*** Task input ***

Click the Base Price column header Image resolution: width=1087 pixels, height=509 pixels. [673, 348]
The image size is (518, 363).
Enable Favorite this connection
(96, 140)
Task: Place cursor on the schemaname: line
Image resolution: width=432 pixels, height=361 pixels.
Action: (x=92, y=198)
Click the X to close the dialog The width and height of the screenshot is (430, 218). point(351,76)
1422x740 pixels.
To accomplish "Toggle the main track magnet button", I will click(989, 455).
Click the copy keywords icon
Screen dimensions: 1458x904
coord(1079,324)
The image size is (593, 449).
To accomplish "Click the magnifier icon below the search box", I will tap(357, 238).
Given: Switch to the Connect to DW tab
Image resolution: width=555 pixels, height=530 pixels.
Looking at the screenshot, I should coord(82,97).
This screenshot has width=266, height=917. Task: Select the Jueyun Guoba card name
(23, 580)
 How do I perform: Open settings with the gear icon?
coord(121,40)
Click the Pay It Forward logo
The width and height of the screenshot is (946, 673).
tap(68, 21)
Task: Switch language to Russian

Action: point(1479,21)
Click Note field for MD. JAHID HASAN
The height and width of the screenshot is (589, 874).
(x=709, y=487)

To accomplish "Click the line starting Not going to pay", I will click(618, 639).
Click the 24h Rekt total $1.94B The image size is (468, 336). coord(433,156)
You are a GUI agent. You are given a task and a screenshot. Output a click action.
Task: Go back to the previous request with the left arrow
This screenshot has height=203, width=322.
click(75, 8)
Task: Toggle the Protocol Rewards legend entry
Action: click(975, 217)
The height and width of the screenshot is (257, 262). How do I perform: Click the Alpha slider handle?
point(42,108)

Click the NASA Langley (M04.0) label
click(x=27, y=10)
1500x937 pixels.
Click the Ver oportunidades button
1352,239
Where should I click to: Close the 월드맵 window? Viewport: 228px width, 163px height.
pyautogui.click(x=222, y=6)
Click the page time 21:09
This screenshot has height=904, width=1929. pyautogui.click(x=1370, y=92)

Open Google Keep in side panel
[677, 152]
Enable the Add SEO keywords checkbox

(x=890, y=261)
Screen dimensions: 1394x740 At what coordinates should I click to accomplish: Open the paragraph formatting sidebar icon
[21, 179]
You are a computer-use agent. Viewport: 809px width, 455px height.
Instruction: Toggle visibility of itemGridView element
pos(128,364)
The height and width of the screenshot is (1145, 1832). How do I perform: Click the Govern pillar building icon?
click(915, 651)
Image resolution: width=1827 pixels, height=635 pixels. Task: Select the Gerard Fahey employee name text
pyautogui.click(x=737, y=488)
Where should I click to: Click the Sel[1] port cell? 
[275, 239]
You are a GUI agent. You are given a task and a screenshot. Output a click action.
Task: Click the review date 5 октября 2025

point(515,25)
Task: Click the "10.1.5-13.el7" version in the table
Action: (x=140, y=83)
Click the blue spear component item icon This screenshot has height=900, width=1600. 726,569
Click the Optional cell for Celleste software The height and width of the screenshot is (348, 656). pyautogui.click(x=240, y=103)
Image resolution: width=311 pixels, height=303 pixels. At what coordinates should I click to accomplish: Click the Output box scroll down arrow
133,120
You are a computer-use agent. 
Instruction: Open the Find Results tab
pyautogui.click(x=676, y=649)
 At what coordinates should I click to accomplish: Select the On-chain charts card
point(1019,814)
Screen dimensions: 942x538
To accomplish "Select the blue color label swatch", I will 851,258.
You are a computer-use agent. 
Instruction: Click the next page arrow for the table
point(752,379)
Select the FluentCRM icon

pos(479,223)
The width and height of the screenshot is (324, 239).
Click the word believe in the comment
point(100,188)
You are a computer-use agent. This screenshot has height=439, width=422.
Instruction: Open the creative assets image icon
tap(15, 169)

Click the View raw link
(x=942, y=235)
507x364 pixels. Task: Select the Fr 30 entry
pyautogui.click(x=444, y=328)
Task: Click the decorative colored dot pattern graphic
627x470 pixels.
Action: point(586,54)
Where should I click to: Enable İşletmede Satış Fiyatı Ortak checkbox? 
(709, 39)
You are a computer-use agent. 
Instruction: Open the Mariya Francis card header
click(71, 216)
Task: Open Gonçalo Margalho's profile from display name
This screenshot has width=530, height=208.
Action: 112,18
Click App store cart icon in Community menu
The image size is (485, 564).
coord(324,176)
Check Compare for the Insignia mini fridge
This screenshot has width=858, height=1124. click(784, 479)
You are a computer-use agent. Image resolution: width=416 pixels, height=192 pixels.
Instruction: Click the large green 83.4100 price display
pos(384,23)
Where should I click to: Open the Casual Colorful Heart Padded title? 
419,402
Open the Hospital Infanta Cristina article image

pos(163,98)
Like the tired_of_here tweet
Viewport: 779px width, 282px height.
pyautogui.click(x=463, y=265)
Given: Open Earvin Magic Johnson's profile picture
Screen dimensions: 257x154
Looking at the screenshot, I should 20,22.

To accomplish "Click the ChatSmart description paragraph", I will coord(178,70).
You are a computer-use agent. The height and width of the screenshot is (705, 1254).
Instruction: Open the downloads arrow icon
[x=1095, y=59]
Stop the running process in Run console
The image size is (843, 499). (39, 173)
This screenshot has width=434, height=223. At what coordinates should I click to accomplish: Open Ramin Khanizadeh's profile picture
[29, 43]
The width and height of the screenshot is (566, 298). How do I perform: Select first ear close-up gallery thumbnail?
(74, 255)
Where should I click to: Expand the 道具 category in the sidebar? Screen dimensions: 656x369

***

- Task brief
Extract every line of the records above and reproduce each one verbatim, in its original order.

- Exercise output
Click the Base Price column header Image resolution: width=1087 pixels, height=509 pixels. [673, 348]
The image size is (518, 363).
Enable Favorite this connection
(96, 140)
Task: Place cursor on the schemaname: line
Image resolution: width=432 pixels, height=361 pixels.
Action: (x=92, y=198)
Click the X to close the dialog The width and height of the screenshot is (430, 218). point(351,76)
1422x740 pixels.
To accomplish "Toggle the main track magnet button", I will click(989, 455).
Click the copy keywords icon
Screen dimensions: 1458x904
coord(1079,324)
The image size is (593, 449).
To accomplish "Click the magnifier icon below the search box", I will tap(357, 238).
Given: Switch to the Connect to DW tab
Image resolution: width=555 pixels, height=530 pixels.
Looking at the screenshot, I should coord(82,97).
This screenshot has width=266, height=917. Task: Select the Jueyun Guoba card name
(23, 580)
 How do I perform: Open settings with the gear icon?
coord(121,40)
Click the Pay It Forward logo
The width and height of the screenshot is (946, 673).
tap(68, 21)
Task: Switch language to Russian

Action: point(1479,21)
Click Note field for MD. JAHID HASAN
The height and width of the screenshot is (589, 874).
(x=709, y=487)

To accomplish "Click the line starting Not going to pay", I will click(618, 639).
Click the 24h Rekt total $1.94B The image size is (468, 336). coord(433,156)
You are a GUI agent. You are given a task and a screenshot. Output a click action.
Task: Go back to the previous request with the left arrow
This screenshot has height=203, width=322.
click(75, 8)
Task: Toggle the Protocol Rewards legend entry
Action: click(975, 217)
The height and width of the screenshot is (257, 262). How do I perform: Click the Alpha slider handle?
point(42,108)

Click the NASA Langley (M04.0) label
click(x=27, y=10)
1500x937 pixels.
Click the Ver oportunidades button
1352,239
Where should I click to: Close the 월드맵 window? Viewport: 228px width, 163px height.
pyautogui.click(x=222, y=6)
Click the page time 21:09
This screenshot has height=904, width=1929. pyautogui.click(x=1370, y=92)

Open Google Keep in side panel
[677, 152]
Enable the Add SEO keywords checkbox

(x=890, y=261)
Screen dimensions: 1394x740 At what coordinates should I click to accomplish: Open the paragraph formatting sidebar icon
[21, 179]
You are a computer-use agent. Viewport: 809px width, 455px height.
Instruction: Toggle visibility of itemGridView element
pos(128,364)
The height and width of the screenshot is (1145, 1832). How do I perform: Click the Govern pillar building icon?
click(915, 651)
Image resolution: width=1827 pixels, height=635 pixels. Task: Select the Gerard Fahey employee name text
pyautogui.click(x=737, y=488)
Where should I click to: Click the Sel[1] port cell? 
[275, 239]
You are a GUI agent. You are given a task and a screenshot. Output a click action.
Task: Click the review date 5 октября 2025

point(515,25)
Task: Click the "10.1.5-13.el7" version in the table
Action: (x=140, y=83)
Click the blue spear component item icon This screenshot has height=900, width=1600. 726,569
Click the Optional cell for Celleste software The height and width of the screenshot is (348, 656). pyautogui.click(x=240, y=103)
Image resolution: width=311 pixels, height=303 pixels. At what coordinates should I click to accomplish: Click the Output box scroll down arrow
133,120
You are a computer-use agent. 
Instruction: Open the Find Results tab
pyautogui.click(x=676, y=649)
 At what coordinates should I click to accomplish: Select the On-chain charts card
point(1019,814)
Screen dimensions: 942x538
To accomplish "Select the blue color label swatch", I will 851,258.
You are a computer-use agent. 
Instruction: Click the next page arrow for the table
point(752,379)
Select the FluentCRM icon

pos(479,223)
The width and height of the screenshot is (324, 239).
Click the word believe in the comment
point(100,188)
You are a computer-use agent. This screenshot has height=439, width=422.
Instruction: Open the creative assets image icon
tap(15, 169)

Click the View raw link
(x=942, y=235)
507x364 pixels. Task: Select the Fr 30 entry
pyautogui.click(x=444, y=328)
Task: Click the decorative colored dot pattern graphic
627x470 pixels.
Action: point(586,54)
Where should I click to: Enable İşletmede Satış Fiyatı Ortak checkbox? 
(709, 39)
You are a computer-use agent. 
Instruction: Open the Mariya Francis card header
click(71, 216)
Task: Open Gonçalo Margalho's profile from display name
This screenshot has width=530, height=208.
Action: 112,18
Click App store cart icon in Community menu
The image size is (485, 564).
coord(324,176)
Check Compare for the Insignia mini fridge
This screenshot has width=858, height=1124. click(784, 479)
You are a computer-use agent. Image resolution: width=416 pixels, height=192 pixels.
Instruction: Click the large green 83.4100 price display
pos(384,23)
Where should I click to: Open the Casual Colorful Heart Padded title? 
419,402
Open the Hospital Infanta Cristina article image

pos(163,98)
Like the tired_of_here tweet
Viewport: 779px width, 282px height.
pyautogui.click(x=463, y=265)
Given: Open Earvin Magic Johnson's profile picture
Screen dimensions: 257x154
Looking at the screenshot, I should 20,22.

To accomplish "Click the ChatSmart description paragraph", I will coord(178,70).
You are a computer-use agent. The height and width of the screenshot is (705, 1254).
Instruction: Open the downloads arrow icon
[x=1095, y=59]
Stop the running process in Run console
The image size is (843, 499). (39, 173)
This screenshot has width=434, height=223. At what coordinates should I click to accomplish: Open Ramin Khanizadeh's profile picture
[29, 43]
The width and height of the screenshot is (566, 298). How do I perform: Select first ear close-up gallery thumbnail?
(74, 255)
Where should I click to: Expand the 道具 category in the sidebar? Screen dimensions: 656x369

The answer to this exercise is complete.